The Vedas may not be accessible to all but knowing the story of the Ramayana gives one an insight into the basic teachings of the scriptures. When the Lord incarnated as Rama, the Vedas too followed Him as the Ramayana , it is said. Could there be a more effective presentation of righteousness than this epic where human beings interact and confront issues of right and wrong that arise in the course of daily living? It is interesting to note that Lord Krishna gave Dharma Jnana in the Bhagavad Gita but Rama lived by the principles of Dharma to establish its vital presence in worldly life. Without Dharma life would become meaningless.
In a lecture, Srimati Jaya Srinivasan pointed out that the epithet describing Rama's commitment to Dharma, “Ramo Vigrahavan Dharmaha,” surprisingly came from the demon Maricha, for he had understood the Lord's greatness in all its richness.

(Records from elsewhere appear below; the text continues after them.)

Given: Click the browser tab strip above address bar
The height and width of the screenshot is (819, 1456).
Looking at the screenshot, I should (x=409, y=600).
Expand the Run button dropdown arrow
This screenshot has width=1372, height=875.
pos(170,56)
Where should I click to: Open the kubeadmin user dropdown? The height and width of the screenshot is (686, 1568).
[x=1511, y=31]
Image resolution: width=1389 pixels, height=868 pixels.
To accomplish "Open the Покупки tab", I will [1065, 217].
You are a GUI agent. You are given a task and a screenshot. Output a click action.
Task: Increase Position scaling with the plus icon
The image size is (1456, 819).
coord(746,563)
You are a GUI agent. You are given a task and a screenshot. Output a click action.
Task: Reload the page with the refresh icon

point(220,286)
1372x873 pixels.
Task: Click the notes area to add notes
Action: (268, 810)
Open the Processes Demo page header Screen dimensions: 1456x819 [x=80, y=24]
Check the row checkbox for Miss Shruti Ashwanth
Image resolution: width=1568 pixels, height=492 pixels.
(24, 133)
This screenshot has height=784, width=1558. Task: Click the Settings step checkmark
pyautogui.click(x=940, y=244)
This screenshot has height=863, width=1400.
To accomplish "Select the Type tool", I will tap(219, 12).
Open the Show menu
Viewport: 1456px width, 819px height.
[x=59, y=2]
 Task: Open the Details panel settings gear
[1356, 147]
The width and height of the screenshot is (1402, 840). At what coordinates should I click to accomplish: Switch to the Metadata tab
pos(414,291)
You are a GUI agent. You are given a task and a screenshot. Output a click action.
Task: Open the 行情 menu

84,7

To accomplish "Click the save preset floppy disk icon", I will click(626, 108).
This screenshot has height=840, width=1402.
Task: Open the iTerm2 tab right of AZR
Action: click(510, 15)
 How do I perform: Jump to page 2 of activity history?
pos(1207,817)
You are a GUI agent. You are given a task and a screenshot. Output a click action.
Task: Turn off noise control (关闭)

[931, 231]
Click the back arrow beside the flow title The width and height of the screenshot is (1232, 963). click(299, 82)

When Ravana approached Maricha to help him in his plan to abduct Sita, he narrated the unforgettable experience of confronting Rama's arrow when he, along with other demons, had tried to thwart Vishwamitra's yagna. Since he ran in fear of the arrow he was not killed. Ever since, he adopted a hermit's lifestyle and renounced all worldly desires. He continued to live in dread of Rama to such an extent that even the word Ra brought shivers in him; and he perceived Rama alone everywhere. Thus he thought of Rama constantly.
Maricha's advice to Ravana is not to meddle with Rama's affairs. He speaks highly of Rama's virtues. He asserts that Rama's Dharma is the cause of His victory. Truthfulness is His valour. He never goes against His conscience and hence will always be victorious. He also points out that good advice may not always be pleasant and those who speak sweet words may not mean well. Suggestions based on good judgment may not appear attractive and may sound irrelevant but in the long run will be beneficial. But the way of the world is to disregard such advice.
But Ravana, deluded by his present state of power and supremacy, did not listen to Maricha. He did not envisage any downfall for himself.